Another key battleground was whether the Claimant satisfied the definition of being a “gran invalido” or not. This was of great significance as, unless he satisfied the test, the Claimant would not be able to recover certain heads of loss. The Court adopted a restrictive interpretation and held that his injuries were not of sufficient severity to satisfy the test, hence he could not recover damages for gratuitous care provided by his wife, the costs of past or future adaptations to his home, or adaptation of his own vehicle.

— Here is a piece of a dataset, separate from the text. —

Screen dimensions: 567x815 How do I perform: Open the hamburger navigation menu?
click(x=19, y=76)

Whilst the Court felt constrained by the strictness of the Baremo in certain respects, the Court found that it had greater scope for interpretation/flexibility in other areas, most significantly in assessing the head of compensation for “Permanent injuries resulting in victim’s inability to carry out his or her usual occupation or activity”. The Claimant was retired, and, as discussed, was found not to be a “gran invalid” but nevertheless the Court awarded the maximum sum permissible for this head of loss (191,151.88 Euros), on the basis that in fixing the appropriate figure the assessing Judge was entitled to take account of the fact that the Claimant had suffered and would suffer financial losses that were not otherwise catered for by the Baremo. In the Court’s own words “the judge has a very broad discretion to “bump up” the compensation under this head in an appropriate case”.

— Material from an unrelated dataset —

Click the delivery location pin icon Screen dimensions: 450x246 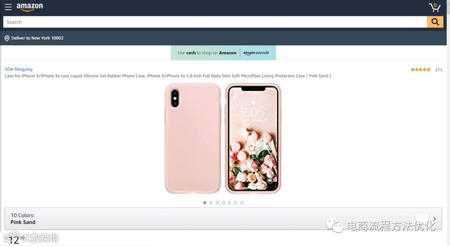tap(7, 38)
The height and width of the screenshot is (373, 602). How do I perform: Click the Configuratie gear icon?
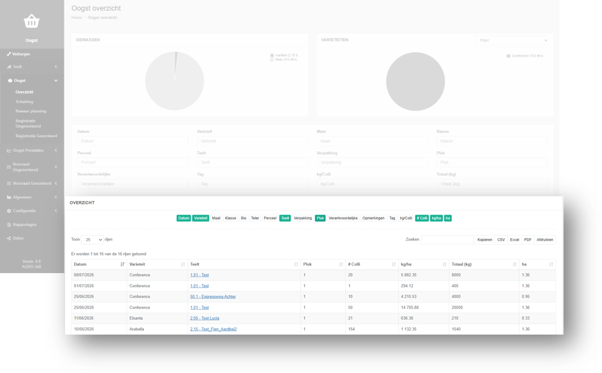[9, 211]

The final point of importance was calculation of interest. In Spanish Law, the Insurance Contract Act of 8 October 1980 provides for punitive rates of interest where an insurer has not settled a claim within 2 years of notification unless there was a “justified delay” for the non-payment. The evidence was that the Spanish Courts interpret this exception in a very restrictive manner, legitimate exceptions being, for example, where there was some reason to doubt that the claim was covered by the relevant insurance policy, or an issue as to whether the insured had paid the premiums. It was held that it would be very rare for a dispute regarding liability or quantum to engage the escape clause. The fact that the English CPR has its own system for encouraging resolution of disputes (CPR Part 36), that the Defendant was the English MIB and that there was no Court-appointed Forensic Medical Examiner were held not to be good reasons in the Court’s view to deprive the Claimant of entitlement to punitive interest. This determination had a significant impact on the assessment of damages, adding approximately 180,000 Euros to the judgment sum, giving a total award of £539,096.

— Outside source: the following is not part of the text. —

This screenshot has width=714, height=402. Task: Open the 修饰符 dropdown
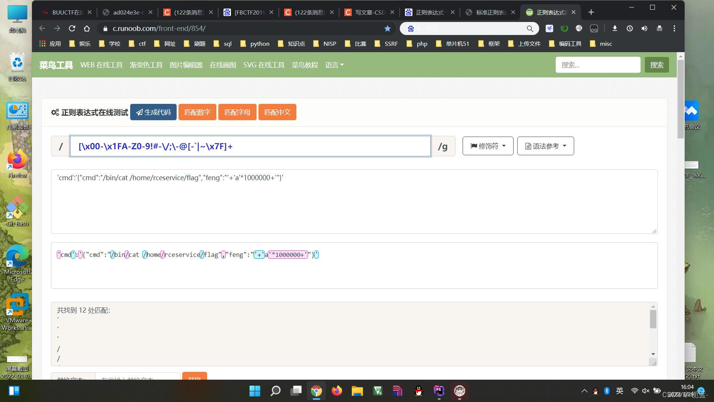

By way of summary, this is a very important and interesting case in terms of seeing how an English Court applies the Baremo to assessment of damages in a Spanish RTA case. The case concerned the 2007 Baremo but similar issues arise in respect of the (more generous) 2016 Baremo. However, practitioners still await a decision on the relevance of the Baremo to assessment of loss in Spanish non-RTA cases.